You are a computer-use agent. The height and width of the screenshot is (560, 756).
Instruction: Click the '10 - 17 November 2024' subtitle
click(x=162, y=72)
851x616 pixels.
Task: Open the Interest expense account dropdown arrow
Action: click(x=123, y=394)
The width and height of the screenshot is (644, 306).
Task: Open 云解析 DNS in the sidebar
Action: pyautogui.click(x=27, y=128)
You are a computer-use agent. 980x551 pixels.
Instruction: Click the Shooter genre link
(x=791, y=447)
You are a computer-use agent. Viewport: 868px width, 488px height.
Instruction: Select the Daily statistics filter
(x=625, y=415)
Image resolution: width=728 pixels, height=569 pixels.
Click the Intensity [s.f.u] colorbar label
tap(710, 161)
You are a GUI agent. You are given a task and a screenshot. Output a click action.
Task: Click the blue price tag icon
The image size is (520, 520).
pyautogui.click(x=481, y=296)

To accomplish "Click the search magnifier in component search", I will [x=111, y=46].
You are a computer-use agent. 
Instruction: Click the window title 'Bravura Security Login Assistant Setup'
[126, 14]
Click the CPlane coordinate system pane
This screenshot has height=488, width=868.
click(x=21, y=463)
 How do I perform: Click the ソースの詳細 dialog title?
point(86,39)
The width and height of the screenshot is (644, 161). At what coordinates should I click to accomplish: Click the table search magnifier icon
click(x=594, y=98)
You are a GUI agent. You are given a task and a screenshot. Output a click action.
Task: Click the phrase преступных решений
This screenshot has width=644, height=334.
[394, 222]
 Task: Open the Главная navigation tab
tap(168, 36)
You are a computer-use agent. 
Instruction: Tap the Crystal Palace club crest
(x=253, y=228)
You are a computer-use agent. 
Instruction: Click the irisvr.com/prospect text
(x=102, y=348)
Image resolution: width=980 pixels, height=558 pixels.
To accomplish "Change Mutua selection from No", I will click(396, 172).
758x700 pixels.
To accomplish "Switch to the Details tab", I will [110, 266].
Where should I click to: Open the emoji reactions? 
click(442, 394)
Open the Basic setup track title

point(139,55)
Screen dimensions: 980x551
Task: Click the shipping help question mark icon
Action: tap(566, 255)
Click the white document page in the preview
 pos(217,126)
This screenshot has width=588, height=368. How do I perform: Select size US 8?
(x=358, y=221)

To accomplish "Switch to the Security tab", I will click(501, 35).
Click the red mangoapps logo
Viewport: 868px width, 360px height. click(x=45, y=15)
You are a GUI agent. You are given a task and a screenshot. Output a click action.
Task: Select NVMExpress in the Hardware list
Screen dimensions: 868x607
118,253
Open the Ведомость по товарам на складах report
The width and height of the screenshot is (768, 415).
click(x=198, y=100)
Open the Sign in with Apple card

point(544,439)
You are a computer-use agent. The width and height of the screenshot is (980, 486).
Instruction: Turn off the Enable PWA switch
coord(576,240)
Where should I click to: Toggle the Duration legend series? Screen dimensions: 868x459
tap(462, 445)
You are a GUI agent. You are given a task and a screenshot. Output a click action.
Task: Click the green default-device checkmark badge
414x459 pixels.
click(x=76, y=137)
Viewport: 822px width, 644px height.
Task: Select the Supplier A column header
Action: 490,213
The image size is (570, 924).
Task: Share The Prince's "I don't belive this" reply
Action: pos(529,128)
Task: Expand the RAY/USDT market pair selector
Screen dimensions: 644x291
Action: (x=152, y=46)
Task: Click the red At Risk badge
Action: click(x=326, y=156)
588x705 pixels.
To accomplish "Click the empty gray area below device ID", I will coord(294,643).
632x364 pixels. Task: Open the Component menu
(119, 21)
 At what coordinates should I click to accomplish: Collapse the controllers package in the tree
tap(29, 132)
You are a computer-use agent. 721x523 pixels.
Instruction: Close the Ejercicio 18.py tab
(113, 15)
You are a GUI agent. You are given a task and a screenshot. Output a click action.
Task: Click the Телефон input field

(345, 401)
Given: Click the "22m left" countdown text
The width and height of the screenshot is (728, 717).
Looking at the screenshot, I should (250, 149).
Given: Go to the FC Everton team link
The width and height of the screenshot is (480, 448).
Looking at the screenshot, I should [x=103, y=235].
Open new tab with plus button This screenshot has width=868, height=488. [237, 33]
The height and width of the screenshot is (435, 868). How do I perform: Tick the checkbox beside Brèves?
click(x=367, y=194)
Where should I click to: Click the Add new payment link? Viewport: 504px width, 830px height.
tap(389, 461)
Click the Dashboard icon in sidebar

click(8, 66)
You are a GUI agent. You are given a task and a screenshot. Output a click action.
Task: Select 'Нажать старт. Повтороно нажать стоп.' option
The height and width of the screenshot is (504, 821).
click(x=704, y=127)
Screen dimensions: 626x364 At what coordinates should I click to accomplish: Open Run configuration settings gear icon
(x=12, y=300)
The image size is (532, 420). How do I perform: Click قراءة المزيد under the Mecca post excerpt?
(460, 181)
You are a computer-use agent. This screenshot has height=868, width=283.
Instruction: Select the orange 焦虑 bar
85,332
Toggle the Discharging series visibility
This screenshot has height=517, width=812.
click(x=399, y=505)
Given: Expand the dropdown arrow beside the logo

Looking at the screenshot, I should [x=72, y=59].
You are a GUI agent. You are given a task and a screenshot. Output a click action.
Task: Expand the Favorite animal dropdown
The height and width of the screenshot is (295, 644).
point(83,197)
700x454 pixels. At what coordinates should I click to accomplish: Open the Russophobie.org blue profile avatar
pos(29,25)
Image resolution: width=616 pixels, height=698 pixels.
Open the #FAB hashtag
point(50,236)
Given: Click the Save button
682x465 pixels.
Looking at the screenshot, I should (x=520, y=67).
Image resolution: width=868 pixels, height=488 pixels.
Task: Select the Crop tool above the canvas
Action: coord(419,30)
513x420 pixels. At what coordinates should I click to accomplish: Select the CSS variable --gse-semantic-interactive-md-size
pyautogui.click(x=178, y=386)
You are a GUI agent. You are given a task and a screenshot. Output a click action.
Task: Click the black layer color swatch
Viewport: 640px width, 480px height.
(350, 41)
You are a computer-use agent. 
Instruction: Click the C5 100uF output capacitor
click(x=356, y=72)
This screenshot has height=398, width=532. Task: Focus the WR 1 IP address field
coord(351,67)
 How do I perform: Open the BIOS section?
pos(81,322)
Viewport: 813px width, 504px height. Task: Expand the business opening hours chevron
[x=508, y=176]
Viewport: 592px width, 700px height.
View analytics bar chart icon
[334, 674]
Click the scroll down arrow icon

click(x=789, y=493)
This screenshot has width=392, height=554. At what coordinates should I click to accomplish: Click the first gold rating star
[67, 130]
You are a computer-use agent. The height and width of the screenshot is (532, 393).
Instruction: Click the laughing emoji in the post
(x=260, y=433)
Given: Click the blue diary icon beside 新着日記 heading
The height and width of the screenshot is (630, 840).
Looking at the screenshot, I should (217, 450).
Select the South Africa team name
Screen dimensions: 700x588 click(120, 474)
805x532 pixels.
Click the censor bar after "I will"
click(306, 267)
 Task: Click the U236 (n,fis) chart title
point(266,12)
• • • • •
- _Your task_: Looking over the records, find each line with the word "button" and copy it.

- _Your solution_:
Open new tab with plus button This screenshot has width=868, height=488. [237, 33]
Given: Click the Save button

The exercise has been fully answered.